Le vieux lion n’a pas dit son dernier mot

JEAN ZIEGLER• Il vient de fêter ses 80 ans, mais a gardé l’âme et l’allant d’un jeune combattant. En présentant une nouvelle édition revue et remaniée de «Retournez les fusils!», il démontre qu’il n’a perdu ni sa fou-gue, ni sa pugnacité. Et qu’il ne changera jamais!

  •  Jean Ziegler. DR

    Jean Ziegler. DR

Disons-le d’emblée! A l’instar de la plupart des intellectuels engagés, Jean Ziegler s’est parfois - souvent diront certains - trompé. Et il a parfois aussi - souvent? - mal choisi non pas fondamentalement ses combats, mais soutenu aveuglément ceux qui étaient censés les personnifier. L’échec cuisant de quelques mirages fourvoyants qu’il a soutenus, propagés et justifiés, sont là pour le prouver: Cuba et Fidel Castro, la Libye et Khadafi le Zimbabwe et Mugabe. Pour ne citer que les exemples les plus criants!

La veuve et l’orphelin

Mais, il faut lui laisser une chose: durant toute sa vie, contre vents et marées et contrairement à d’autres, il sera resté fidèle à ses engagements - marxistes en l’état - de la première heure. Ceux qui l’ont vu, très jeune déjà, prendre la défense de la veuve et de l’orphelin, lutter contre les «oligarchies capitalistes transcontinentales» qui règnent sur le monde et œuvrent de manière «radicalement contraire aux intérêts de l’immense majorité des habitants de la Terre», s’attaquer à «l’oligarchie bancaire receleuse d’argent sale» ou encore à la Banque mondiale, au FMI et à l’OMC, qu’il n’a jamais hésité à qualifier de «Chevaliers de l’Apocalypse».

Des années après la parution de ses premiers ouvrages, certains faits montrent qu’il avait sacrément raison. Un seul exemple: «Une Suisse au-dessus de tout soupçon» paru en 1976. Il y dénonçait les profits des multinationales suisses aux dépens des plus pauvres, le secret bancaire et la colonisation des institutions helvétiques par les milieux financiers. Le spectacle que donnent certaines banques de notre pays, aujourd’hui encore, en sont a posteriori autant de preuves accablantes!

Les malheurs du monde

Jean Ziegler n’est pas une girouette et ne connaît que peu la nuance. Il est comme ça. Jusqu’à son dernier souffle, il restera donc éternellement révolté par les injustices et les malheurs du monde et le criera haut et fort. Tel Saint Michel terrassant le Dragon, il foncera toujours droit devant. Avec tous les risques et les excès que cela comporte.
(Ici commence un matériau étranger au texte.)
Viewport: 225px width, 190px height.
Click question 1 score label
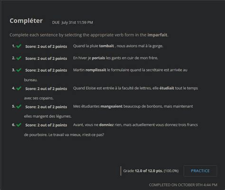tap(46, 47)
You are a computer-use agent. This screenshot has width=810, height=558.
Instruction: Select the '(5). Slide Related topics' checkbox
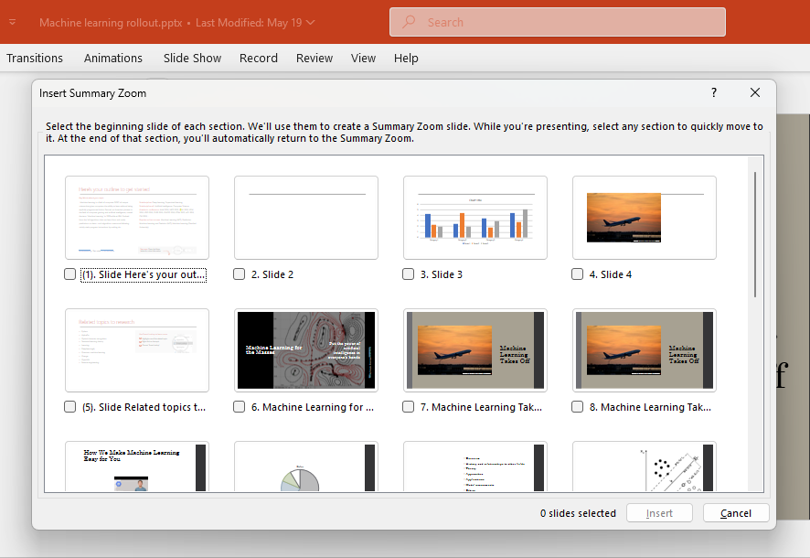pos(69,406)
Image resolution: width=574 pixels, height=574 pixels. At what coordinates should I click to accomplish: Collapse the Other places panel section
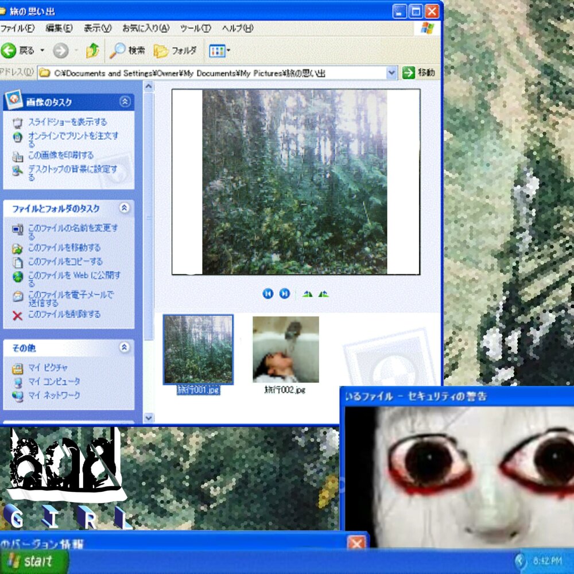coord(125,347)
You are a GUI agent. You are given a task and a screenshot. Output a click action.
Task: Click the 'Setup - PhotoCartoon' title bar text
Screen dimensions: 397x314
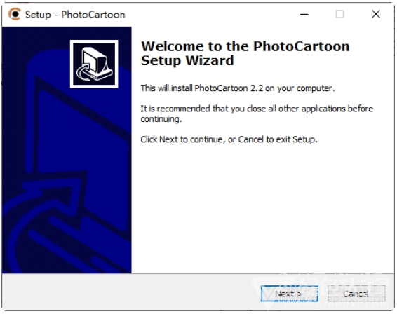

Ce rebelle éternel, ce cabotin doublé d’un séducteur hors pair, publie aujourd’hui une version remaniée et actualisée de son «Retournez les fusils!» publié en 1980. Une nouvelle fois, il nous pousse à nous interroger sur la manière de transformer le monde et invite le citoyen responsable à prendre position.

Non, le vieux lion n’est pas encore mort. Et c’est tant mieux pour le débat démocratique comme pour le brassage d’idées.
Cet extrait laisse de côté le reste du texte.